>> begin Passage to read

I’ve uploaded to Dropbox a set of 17 pictures of places connected to Zelenka, numbered to match the text below:
1. The amazing model in the city museum in Dresden, showing the city at the end of the 17th century. Attached to the Residenzschloss we can see the old opera theater of Klengel which was reconstructed to serve as the Catholic court church in 1707. The model also shows the Kleine Brüder Gasse, including the house of leather craftsman Flade where Zelenka lived for the last couple of years of his life.
2. A copy (I think) of the same model showing the Residenzschloss and the attached T- shaped old opera theater of Klengel at end of 17th century.
3. Beautiful plan of the old Catholic court church, showing well the shape, interior, altar and last but not least, over the entrance, the balcony where the musicians stood and performed, see also the 1733 coloured etching in the Clavibus Unitis article. I can imagine that the accoustics were absolutely fantastic in this space.
4. A detail from Bellotto’s painting of the Zwinger, showing also a detail of the front of the old Catholic church.
5. This is one of my favourites: a couple of flying angels from the old Catholic court church. If they only could speak! These are now kept in the Domschatzkammer St. Petri in Bautzen, which is well worth a visit because of all the religious treasures and relics once in the possession of the electoral and royal family.
6. Coloured drawing of former Catholic court church, and later Ballhaus, after it was rebuilt as the archive of the court. This is a photo taken in an exhibition in today's archive building, which opened in 1915 and miraculously withstood the bombing in 1945.
7. Another plan showing the size of the archive in comparison with the Schloss.
8. Beautiful photo of the old archive, which at the time stored the Zelenka related documents we are still mining today. I think Alistair has already showed this one in the website.
9. The old archive being demolished, ca. 1888-89. What a waste!
10. And another one, sigh... In the background, the facade of Schloss is being rebuilt in renaissance style.
11. Moritzstrasse in the 19th century. From at least 1736 Zelenka lived on the left side, round about in the middle of the street. The house changed owners in 1742 and it is likely that Zelenka moved on at that point. This house was destroyed in the Prussian bombing of 1760. Somewhere there exists a sad old painting of the ruins of this house and others in this street, but I can’t recall where. I’ve gathered quite a bit of material on this house, its history and colourful tenants. One day I can hopefully tell this story.

>> end Passage to read
>> begin Given records

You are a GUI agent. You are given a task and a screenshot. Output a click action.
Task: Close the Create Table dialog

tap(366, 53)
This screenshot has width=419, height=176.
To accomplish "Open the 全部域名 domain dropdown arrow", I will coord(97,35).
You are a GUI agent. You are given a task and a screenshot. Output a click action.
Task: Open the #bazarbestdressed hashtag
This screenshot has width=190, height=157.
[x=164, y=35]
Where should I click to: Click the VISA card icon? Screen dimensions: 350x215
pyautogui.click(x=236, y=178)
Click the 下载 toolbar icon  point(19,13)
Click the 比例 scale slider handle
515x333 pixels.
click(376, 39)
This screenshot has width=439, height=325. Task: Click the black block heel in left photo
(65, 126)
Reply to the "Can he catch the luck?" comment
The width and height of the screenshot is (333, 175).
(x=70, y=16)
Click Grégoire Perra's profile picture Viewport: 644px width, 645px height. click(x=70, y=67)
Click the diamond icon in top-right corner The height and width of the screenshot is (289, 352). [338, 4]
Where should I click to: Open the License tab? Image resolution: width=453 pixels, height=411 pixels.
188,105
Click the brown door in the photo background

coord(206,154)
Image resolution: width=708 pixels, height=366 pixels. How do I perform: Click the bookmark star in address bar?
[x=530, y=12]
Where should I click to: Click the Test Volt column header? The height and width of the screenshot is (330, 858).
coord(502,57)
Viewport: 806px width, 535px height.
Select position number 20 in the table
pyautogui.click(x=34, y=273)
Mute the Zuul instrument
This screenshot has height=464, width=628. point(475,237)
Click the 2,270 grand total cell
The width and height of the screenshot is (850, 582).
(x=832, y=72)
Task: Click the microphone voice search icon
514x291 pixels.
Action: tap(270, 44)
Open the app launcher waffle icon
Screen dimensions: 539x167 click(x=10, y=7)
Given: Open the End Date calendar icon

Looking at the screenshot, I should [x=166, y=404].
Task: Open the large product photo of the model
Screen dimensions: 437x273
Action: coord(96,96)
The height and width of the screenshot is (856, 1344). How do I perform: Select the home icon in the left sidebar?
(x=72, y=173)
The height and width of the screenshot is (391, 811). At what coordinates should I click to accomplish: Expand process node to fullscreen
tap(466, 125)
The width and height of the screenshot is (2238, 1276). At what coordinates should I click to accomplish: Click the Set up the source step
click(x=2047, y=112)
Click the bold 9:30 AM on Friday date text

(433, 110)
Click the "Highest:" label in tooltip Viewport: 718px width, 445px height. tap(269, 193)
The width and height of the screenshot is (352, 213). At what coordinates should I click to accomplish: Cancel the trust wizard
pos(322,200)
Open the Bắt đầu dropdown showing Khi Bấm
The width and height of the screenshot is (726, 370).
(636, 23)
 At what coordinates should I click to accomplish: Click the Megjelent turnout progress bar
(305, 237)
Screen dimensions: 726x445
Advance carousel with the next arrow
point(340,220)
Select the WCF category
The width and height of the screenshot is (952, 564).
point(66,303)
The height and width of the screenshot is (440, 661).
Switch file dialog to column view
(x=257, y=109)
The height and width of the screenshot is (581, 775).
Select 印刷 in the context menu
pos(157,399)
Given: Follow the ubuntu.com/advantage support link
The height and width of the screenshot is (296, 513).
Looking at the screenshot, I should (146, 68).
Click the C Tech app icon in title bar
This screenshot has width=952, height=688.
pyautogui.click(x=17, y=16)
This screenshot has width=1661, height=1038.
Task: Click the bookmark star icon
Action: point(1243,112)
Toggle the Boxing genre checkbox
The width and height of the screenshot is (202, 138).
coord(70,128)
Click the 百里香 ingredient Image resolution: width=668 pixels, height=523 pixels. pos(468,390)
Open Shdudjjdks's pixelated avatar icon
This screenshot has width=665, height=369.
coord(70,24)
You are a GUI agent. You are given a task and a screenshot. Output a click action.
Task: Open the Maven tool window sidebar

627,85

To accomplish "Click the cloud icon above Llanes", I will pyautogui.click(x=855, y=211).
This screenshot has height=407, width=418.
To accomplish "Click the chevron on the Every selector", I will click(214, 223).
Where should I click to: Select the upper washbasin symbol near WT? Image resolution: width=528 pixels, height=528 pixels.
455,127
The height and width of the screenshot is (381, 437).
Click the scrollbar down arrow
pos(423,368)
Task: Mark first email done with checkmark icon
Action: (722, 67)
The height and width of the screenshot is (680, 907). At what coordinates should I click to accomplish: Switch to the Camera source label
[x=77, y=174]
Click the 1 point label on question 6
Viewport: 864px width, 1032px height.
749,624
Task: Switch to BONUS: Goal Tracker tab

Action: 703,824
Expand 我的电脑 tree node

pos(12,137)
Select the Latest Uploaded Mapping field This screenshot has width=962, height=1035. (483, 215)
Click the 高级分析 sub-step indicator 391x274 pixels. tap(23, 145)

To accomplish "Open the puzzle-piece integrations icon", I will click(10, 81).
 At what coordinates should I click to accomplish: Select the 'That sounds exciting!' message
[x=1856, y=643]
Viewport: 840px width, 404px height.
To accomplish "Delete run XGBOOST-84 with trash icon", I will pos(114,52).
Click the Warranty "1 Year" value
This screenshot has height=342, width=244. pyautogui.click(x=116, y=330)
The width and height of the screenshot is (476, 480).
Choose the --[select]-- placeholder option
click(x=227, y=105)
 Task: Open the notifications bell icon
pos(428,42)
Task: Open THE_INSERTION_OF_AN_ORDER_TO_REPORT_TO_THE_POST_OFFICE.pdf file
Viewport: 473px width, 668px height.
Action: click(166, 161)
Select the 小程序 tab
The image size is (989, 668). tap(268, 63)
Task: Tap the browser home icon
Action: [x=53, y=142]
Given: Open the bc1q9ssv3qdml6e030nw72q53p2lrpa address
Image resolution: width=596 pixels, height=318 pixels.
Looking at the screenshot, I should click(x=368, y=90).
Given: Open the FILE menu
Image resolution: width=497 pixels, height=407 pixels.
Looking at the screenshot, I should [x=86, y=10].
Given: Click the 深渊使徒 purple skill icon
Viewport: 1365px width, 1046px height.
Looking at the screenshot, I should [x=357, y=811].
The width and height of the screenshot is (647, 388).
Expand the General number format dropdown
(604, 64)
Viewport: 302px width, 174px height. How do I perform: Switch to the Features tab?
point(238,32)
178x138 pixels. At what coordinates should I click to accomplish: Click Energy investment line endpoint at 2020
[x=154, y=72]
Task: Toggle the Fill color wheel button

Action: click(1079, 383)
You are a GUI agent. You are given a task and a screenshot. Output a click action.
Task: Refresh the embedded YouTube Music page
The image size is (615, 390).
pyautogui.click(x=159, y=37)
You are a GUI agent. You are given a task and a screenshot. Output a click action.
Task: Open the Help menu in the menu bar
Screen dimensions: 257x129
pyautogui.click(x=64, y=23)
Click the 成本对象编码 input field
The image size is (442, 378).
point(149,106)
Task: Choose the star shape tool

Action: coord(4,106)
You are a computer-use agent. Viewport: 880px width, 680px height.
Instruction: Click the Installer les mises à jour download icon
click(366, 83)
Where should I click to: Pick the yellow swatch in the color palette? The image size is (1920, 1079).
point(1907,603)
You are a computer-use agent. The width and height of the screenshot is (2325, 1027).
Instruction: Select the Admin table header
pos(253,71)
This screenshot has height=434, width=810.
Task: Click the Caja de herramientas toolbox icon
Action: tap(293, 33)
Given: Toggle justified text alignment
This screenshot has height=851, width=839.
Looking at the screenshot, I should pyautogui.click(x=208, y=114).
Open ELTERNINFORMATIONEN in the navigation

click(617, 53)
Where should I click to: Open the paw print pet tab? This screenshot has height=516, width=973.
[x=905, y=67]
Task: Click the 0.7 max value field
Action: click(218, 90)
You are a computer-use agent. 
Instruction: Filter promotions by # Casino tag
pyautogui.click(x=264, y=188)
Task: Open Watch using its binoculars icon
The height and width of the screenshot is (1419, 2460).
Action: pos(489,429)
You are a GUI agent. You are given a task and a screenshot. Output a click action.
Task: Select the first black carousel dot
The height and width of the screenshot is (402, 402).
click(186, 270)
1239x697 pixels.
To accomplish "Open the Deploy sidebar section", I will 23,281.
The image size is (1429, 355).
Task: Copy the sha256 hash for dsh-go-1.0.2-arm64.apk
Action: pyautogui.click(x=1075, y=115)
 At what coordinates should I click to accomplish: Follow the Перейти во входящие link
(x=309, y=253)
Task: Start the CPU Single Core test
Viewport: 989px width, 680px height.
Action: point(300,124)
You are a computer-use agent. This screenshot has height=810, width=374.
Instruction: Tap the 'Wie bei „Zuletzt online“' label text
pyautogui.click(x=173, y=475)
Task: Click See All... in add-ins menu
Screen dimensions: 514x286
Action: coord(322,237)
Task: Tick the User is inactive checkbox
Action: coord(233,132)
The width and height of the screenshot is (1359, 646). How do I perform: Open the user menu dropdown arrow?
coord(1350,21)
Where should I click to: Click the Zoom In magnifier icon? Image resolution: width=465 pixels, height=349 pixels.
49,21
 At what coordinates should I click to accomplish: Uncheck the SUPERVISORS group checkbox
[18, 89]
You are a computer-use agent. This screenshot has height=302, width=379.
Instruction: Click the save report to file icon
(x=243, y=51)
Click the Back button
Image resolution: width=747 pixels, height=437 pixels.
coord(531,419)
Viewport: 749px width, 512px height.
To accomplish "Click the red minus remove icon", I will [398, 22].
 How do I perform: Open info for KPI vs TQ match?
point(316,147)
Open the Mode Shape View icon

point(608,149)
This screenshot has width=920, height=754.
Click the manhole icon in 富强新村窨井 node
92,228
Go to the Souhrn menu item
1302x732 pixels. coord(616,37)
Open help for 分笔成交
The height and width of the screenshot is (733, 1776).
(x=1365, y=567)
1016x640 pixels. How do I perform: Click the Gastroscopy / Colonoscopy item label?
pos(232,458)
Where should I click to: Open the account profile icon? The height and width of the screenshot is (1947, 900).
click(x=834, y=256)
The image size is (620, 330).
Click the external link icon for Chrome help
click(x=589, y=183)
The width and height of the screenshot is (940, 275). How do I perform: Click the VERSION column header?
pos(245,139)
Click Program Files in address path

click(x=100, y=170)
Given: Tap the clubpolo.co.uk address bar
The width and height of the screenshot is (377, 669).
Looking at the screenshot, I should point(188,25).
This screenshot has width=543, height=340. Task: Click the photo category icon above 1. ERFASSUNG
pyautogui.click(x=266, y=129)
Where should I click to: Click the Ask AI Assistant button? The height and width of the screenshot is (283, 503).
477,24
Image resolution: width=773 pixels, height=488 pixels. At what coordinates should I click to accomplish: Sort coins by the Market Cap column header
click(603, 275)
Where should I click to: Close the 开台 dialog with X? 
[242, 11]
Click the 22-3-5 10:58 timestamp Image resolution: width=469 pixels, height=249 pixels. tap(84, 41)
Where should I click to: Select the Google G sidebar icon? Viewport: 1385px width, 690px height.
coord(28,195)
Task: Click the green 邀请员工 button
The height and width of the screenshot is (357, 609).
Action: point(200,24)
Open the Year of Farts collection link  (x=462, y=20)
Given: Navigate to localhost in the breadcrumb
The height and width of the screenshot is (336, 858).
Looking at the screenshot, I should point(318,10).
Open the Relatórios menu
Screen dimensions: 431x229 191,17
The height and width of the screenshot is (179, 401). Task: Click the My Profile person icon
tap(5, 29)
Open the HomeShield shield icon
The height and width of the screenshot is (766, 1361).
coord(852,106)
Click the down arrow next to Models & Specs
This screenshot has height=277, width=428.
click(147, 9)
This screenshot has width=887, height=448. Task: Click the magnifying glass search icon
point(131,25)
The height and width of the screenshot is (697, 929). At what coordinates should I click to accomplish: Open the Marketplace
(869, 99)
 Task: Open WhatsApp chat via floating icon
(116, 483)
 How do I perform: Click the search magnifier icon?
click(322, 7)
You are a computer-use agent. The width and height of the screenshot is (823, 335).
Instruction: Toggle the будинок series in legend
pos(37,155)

>> end Given records

What is asked:
#1 Answer these questions using the Zelenka text.
(a) In what year was Klengel's old opera theater reconstructed to serve as the Catholic court church?
(b) Where are the flying angels from the old Catholic court church now kept?
(c) In what year did the house on Moritzstrasse change owners?
#2 For each statement, decide whether it agrees with the Zelenka text. Answer yes or no, and quote the words that decide it.
(a) The archive building that opened in 1915 was destroyed in the bombing of 1945.
(b) The old archive was demolished around 1888-89.
(c) The house on Moritzstrasse was destroyed in the Prussian bombing of 1760.
#3 Summarize the Zelenka text in two sentences.

Results by task:
#1
(a) 1707
(b) In the Domschatzkammer St. Petri in Bautzen
(c) 1742

#2
(a) No: "which opened in 1915 and miraculously withstood the bombing in 1945."
(b) Yes: "The old archive being demolished, ca. 1888-89."
(c) Yes: "This house was destroyed in the Prussian bombing of 1760."

#3 The text describes a set of 17 pictures of places connected to Zelenka, including models and plans of the old Catholic court church in Dresden, which was reconstructed from Klengel's old opera theater in 1707. It also covers the old court archive that stored Zelenka-related documents and was demolished around 1888-89, as well as the house on Moritzstrasse where Zelenka lived from at least 1736, which was destroyed in the Prussian bombing of 1760.